Telstra expects its wallet to be $300 million lighter this financial year as a result of delays in the rollout of the NBN.
The telco today revised its financial expectations for FY19 from between $26.5 billion to $28.4 billion down to $26.2 billion to $28.1 billion.
The revision comes a week after NBN Co released its corporate plan revealing that major delays to the network's rollout would mean 1.2 million premises would have their connections pushed back to FY20 instead of this year.
Despite the setback, Telstra said its EBITDA would only be $100 million lower than previously expected as the telco said it would benefit from lower NBN connection costs, lower network payments and retained wholesale earnings, as well as retaining some of its legacy revenue from customers yet to migrate to a new NBN service.

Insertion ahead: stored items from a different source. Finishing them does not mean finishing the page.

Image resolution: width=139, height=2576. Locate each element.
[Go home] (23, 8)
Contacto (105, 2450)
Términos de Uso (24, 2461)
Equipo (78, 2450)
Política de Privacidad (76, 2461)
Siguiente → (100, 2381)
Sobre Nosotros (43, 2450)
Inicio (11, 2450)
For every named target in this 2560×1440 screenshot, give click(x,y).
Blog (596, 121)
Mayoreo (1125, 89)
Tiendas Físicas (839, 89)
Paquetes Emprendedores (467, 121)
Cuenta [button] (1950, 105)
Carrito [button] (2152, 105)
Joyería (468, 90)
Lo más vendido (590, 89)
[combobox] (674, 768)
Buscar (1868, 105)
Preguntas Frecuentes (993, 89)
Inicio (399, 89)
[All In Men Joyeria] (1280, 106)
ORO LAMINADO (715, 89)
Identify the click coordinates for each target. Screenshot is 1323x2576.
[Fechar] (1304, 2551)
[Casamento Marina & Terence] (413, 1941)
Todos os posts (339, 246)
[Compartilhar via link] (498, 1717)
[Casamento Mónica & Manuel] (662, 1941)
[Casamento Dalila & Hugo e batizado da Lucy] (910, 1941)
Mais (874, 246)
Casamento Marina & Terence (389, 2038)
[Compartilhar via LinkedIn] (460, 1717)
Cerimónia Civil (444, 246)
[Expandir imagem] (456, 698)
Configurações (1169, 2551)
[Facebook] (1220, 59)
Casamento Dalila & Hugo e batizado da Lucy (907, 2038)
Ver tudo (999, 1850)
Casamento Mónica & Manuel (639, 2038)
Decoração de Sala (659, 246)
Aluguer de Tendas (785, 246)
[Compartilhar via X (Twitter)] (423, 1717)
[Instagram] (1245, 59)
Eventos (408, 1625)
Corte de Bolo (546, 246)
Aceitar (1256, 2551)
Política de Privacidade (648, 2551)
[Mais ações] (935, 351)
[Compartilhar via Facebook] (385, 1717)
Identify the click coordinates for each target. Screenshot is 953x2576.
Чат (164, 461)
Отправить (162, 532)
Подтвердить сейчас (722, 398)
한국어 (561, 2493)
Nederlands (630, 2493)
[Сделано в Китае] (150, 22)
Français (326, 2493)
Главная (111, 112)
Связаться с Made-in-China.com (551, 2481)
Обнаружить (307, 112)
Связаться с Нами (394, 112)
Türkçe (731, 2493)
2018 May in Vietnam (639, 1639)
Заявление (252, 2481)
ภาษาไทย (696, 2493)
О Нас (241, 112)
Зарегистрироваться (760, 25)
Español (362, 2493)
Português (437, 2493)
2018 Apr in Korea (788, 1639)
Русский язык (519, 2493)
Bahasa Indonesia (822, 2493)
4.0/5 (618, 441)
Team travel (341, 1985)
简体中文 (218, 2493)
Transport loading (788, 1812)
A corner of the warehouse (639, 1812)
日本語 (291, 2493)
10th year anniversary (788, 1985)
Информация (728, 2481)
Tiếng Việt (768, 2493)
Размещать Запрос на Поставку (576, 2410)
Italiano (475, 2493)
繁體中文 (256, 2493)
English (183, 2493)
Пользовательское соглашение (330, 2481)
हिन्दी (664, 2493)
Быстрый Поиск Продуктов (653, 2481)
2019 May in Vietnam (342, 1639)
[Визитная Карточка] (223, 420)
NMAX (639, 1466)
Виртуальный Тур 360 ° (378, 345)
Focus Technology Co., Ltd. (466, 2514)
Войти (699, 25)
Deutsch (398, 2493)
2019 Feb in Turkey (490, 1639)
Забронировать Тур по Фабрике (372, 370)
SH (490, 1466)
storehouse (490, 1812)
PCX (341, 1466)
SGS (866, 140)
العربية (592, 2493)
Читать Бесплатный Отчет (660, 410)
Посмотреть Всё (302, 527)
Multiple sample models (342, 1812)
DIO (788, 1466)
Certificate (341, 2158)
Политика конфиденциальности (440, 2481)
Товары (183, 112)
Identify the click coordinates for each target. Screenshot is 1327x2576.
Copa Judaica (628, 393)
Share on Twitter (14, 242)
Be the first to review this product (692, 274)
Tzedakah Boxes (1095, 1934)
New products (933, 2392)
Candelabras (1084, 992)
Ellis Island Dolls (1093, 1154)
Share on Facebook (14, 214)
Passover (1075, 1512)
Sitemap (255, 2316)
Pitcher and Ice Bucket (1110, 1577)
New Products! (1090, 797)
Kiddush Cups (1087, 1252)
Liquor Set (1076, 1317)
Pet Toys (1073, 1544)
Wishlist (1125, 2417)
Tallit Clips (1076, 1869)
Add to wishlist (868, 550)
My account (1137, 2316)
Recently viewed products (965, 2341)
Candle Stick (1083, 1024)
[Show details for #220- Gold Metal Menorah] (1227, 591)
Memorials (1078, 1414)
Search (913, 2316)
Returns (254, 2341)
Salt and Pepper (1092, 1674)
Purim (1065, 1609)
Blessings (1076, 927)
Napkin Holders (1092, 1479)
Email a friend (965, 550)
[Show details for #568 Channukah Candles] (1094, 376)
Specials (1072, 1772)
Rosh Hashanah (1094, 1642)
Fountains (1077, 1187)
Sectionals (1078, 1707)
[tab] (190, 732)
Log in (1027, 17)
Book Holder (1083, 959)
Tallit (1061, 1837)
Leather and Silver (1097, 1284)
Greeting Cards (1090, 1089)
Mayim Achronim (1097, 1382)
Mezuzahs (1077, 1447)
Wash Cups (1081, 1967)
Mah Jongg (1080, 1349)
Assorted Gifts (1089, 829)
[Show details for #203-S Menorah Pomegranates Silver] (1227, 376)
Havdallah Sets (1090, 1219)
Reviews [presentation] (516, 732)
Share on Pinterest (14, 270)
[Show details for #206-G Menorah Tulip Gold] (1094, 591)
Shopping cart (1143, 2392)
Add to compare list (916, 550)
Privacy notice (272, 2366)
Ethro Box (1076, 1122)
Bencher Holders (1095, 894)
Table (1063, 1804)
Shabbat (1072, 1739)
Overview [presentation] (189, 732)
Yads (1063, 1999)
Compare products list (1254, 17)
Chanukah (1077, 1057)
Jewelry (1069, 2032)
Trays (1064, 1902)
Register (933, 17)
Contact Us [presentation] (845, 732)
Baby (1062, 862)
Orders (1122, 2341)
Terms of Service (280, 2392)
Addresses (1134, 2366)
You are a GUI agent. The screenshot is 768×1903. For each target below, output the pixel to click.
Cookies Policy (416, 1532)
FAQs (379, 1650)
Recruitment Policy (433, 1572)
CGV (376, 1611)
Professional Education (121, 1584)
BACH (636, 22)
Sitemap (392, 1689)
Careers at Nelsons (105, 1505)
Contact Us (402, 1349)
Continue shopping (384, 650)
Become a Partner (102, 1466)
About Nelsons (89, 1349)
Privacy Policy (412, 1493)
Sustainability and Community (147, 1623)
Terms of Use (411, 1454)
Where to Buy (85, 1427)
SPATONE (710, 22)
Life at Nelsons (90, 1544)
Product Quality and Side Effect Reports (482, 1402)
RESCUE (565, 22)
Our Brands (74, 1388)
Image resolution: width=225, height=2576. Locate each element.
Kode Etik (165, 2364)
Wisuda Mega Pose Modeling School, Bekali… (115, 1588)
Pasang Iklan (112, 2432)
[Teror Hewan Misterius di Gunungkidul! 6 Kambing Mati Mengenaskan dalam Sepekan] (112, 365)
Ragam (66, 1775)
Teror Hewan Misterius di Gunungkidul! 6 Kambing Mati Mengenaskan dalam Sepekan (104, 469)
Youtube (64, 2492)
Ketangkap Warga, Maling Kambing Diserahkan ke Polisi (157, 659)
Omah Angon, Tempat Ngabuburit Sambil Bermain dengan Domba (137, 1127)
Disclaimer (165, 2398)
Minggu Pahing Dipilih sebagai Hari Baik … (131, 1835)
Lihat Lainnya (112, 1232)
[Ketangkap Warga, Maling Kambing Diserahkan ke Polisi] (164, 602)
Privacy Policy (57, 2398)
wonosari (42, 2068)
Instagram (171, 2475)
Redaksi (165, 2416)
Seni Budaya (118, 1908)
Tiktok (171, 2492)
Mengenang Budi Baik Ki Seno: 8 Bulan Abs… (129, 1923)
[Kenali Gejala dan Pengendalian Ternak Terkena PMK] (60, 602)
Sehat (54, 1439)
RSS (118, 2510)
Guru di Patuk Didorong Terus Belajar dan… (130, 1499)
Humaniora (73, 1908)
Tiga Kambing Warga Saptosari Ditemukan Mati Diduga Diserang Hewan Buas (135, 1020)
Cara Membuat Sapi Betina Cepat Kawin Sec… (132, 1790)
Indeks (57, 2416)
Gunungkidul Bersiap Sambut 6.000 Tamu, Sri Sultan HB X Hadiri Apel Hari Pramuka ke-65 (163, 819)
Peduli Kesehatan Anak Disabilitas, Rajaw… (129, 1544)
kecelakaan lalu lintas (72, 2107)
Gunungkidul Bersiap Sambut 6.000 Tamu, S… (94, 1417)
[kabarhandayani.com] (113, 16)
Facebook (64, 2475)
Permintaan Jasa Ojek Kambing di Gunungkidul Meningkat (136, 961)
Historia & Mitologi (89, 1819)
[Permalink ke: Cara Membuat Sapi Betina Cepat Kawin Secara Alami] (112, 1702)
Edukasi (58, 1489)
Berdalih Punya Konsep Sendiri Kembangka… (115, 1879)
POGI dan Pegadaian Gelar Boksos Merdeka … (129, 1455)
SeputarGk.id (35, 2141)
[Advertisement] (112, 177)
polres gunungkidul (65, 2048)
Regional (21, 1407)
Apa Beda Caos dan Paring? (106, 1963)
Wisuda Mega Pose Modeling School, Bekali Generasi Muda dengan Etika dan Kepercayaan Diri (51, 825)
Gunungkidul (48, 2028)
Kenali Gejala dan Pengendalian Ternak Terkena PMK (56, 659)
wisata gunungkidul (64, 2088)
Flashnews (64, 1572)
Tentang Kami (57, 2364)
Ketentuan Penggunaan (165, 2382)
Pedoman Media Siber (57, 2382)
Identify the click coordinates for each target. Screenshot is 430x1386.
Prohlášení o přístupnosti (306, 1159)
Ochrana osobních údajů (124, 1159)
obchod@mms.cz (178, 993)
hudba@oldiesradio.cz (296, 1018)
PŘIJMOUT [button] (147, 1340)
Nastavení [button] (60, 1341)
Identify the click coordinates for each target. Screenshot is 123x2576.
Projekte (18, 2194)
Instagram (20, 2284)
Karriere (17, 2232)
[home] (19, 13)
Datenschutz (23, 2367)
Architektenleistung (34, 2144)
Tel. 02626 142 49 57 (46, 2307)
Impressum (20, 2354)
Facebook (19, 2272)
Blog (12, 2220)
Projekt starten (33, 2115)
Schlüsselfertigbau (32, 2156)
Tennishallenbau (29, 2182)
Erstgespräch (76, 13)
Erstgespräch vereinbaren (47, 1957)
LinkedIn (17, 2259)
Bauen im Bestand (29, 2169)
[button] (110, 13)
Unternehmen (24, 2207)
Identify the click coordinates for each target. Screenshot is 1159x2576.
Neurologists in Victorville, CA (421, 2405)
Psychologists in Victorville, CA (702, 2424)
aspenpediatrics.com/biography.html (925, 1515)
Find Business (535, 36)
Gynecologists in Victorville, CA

EBITDA is now expected in the range of $8.7 – 9.4 billion.
"While the lower volumes impact Telstra's outlook for FY19, it is anticipated these changes will be financially positive to Telstra over the full rollout due to the effects of the natural hedge," Telstra said in a statement.
NBN Co's corporate plan last week also revealed that temporarily shutting down its trouble HFC rollout last year cost the company $735 million, and that its budget had blown out by an additional $2 billion as a result.
The company said it was still on track to complete the national network rollout in 2020.
Telstra embarked on a company-wide restructure in June this year in response to the expected $2 – 3 billion earnings hole resulting from the NBN's completion. Restructuring is expected to incur another $600 million in one-off expenses.